Tasuku Honda, Hirohisa Murakami, Hiroshi Tanaka, Yoshikatsu Nomura, Toshihito Sakamoto, Naomi Yagi
Surgery today 2024年3月4日 査読有り最終著者
PURPOSE: This study examined the impact of frailty and prefrailty on mid-term outcomes and rehabilitation courses after cardiac surgery. METHODS: A total of 261 patients (median age: 73 years; 30% female) who underwent elective cardiac surgery were enrolled in this study. The Japanese version of the Cardiovascular Health Study Frailty Index classified 86, 131, and 44 patients into frailty, prefrailty, and robust groups, respectively.

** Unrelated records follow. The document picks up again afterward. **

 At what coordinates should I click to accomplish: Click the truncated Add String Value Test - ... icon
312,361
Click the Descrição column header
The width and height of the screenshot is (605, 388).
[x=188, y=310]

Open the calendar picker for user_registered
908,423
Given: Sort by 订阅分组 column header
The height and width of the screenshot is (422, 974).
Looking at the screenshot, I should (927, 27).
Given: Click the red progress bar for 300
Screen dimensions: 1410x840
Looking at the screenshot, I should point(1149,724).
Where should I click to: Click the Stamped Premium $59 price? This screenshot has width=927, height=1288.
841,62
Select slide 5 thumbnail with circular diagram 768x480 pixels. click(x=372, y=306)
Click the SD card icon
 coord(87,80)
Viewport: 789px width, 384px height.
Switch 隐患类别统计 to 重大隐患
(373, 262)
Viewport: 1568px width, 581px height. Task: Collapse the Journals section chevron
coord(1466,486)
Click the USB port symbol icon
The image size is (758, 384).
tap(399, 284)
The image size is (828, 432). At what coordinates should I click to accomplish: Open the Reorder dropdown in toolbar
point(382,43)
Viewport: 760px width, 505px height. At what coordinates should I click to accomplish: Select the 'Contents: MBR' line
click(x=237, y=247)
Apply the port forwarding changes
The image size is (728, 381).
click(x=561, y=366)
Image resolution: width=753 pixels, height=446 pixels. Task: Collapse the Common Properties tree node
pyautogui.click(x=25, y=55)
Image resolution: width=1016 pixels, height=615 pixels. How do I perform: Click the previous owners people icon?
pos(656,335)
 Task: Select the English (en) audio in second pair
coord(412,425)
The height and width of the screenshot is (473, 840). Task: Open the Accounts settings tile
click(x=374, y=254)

We examined the recovery of walking ability, outcomes at discharge, mid-term all-cause mortality, and rehospitalization related to major adverse cardiovascular and cerebrovascular events (MACCE) across the three cohorts. RESULTS: The 3-year survival rates in the frailty, prefrailty, and robust groups were 87%, 97%, and 100%, respectively (p = 0.003). The free event rates of all-cause mortality and re-hospitalization related to MACCE were 59%, 79%, and 95%, respectively (p < 0.001), with a graded elevation in adjusted morbidity among patients in the prefrailty (hazard ratio [HR], 4.57; 95% confidence interval [CI], 1.08-19.4) and frailty (HR, 9.29; 95% CI 2.21-39.1) groups. Patients with frailty also experienced a delayed recovery of walking ability and a reduced number of patients with frailty were discharged home. CONCLUSION: Frailty and prefrailty adversely affect the mid-term prognosis and rehabilitation course after cardiac surgery.